Giornata mondiale delle emoji, la prima faccina utilizzata negli anni 90 in Giappone

Giornata mondiale delle emoji, la prima faccina utilizzata negli anni 90 in Giappone

ITALIA – Oggi, 17 luglio, è la giornata mondiale delle emoji, che sono entrate a far parte delle comunicazione grazie ai “nuovi” media. Il World emoji day è stata istituita nel 2014 da Jeremy Burge, fondatore di Emojipedia.

Spinte dall’utilizzo dei computer, cellulari e social network fanno parte della comunicazione quotidiana. Le emoji riesco a trasmettere messaggi, superando le barriere linguistiche, dato che emozioni come la risata e il pianto sono universali.


Una delle funzioni principali di queste “divertenti” faccine, consiste nel sopperire alla mancanza della presenza fisica dell’altro: quando si comunica attraverso i social, infatti, viene a mancare la dimensione spaziale condivisa, in cui due o più individui possono osservare le movenze e  le espressioni facciali degli altri.
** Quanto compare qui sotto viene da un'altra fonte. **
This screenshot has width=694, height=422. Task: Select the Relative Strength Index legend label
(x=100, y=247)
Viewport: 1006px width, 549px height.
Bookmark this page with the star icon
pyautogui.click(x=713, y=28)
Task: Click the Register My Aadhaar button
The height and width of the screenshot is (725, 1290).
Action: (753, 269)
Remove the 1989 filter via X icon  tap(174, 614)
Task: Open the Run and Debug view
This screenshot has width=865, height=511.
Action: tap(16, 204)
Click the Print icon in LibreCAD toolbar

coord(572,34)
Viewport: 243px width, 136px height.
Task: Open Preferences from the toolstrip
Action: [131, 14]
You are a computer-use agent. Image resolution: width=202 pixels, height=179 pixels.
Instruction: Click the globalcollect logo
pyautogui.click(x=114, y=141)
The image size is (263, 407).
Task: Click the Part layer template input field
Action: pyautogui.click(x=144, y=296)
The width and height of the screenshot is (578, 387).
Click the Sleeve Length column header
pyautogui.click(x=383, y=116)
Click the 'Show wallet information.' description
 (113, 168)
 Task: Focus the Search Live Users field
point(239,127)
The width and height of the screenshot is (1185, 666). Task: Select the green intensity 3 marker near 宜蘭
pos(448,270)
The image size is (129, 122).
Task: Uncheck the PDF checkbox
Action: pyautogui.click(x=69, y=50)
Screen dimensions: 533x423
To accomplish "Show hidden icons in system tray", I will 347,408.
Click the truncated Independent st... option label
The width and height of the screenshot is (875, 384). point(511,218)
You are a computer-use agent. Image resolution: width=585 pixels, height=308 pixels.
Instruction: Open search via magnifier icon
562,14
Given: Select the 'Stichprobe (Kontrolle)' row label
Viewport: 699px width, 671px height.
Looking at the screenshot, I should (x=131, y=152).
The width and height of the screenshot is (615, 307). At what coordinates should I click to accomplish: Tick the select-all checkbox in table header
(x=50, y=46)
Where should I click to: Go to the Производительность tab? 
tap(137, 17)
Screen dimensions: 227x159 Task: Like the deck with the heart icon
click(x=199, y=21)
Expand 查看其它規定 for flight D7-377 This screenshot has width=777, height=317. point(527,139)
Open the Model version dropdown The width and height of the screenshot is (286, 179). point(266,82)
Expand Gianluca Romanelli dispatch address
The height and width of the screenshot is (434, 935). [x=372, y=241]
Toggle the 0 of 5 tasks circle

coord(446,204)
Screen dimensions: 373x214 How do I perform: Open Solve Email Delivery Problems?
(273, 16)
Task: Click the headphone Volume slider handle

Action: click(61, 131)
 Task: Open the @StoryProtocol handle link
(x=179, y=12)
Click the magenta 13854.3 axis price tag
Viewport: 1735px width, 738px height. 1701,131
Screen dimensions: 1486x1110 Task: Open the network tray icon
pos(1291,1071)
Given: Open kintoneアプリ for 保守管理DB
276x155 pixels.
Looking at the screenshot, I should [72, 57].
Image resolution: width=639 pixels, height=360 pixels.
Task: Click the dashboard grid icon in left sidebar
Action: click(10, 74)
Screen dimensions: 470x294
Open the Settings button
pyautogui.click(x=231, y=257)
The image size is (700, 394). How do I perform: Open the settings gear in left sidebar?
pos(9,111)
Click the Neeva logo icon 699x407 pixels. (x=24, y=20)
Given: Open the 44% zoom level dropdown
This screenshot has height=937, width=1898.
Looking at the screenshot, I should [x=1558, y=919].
Le emoji rendono quindi meno fraintendibile il messaggio.

La grande diffusione degli emoji risale invece al 2011, prima venivano realizzate attraverso gli strumenti disponibili, come i due punti e le parentesi.

Oggi, si sono evolute e diventate più attuali: dal diverso colore della pelle (per sottolineare il concetto di inclusività), ai simboli della vaccinazione e “la faccina” con la mascherina nati durante la pandemia.